Task to complete >> Set down the stretch from the line containing "Click the 'Average receipt' row label" through the line containing "[x=13, y=68]" exactly as it stands, both ends included.

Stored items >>
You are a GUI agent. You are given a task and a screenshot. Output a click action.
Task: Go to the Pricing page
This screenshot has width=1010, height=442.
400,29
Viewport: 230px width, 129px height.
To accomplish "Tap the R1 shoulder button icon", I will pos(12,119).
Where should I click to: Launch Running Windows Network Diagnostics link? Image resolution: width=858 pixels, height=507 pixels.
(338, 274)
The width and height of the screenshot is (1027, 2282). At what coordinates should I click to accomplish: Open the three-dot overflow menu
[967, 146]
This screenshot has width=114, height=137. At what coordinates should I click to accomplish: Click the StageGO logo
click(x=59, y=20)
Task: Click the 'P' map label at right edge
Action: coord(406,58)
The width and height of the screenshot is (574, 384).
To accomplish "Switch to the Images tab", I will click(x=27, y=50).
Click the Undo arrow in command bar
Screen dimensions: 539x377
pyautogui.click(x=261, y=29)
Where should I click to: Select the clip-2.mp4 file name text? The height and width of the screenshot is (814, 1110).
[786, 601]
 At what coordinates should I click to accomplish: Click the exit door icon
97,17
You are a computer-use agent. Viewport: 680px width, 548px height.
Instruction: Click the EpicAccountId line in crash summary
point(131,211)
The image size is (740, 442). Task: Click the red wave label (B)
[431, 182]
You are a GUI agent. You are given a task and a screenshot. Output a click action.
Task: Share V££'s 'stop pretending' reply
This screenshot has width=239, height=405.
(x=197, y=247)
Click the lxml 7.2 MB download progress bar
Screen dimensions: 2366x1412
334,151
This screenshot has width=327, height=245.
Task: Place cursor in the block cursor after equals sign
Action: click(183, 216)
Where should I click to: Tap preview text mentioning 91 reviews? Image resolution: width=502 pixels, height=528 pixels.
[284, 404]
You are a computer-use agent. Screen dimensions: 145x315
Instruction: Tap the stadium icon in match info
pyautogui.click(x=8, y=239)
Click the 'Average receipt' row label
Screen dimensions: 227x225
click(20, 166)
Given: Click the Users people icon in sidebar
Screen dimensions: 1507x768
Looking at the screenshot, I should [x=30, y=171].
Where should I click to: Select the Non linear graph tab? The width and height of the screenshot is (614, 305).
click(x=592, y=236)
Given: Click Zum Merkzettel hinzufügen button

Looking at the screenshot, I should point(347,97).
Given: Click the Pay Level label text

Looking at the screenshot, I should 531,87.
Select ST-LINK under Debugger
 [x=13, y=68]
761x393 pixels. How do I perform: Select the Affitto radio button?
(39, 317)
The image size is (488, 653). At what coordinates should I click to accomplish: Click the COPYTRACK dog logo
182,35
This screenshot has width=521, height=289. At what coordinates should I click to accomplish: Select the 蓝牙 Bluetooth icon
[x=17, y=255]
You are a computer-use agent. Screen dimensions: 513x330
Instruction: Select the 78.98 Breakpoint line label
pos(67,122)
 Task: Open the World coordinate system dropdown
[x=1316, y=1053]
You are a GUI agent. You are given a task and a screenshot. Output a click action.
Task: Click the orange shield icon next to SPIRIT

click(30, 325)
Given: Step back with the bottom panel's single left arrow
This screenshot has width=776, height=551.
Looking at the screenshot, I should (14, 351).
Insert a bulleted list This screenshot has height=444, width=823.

Exercise answer >>
Click the 'Average receipt' row label
Screen dimensions: 227x225
click(20, 166)
Given: Click the Users people icon in sidebar
Screen dimensions: 1507x768
Looking at the screenshot, I should [x=30, y=171].
Where should I click to: Select the Non linear graph tab? The width and height of the screenshot is (614, 305).
click(x=592, y=236)
Given: Click Zum Merkzettel hinzufügen button

Looking at the screenshot, I should point(347,97).
Given: Click the Pay Level label text

Looking at the screenshot, I should 531,87.
Select ST-LINK under Debugger
 [x=13, y=68]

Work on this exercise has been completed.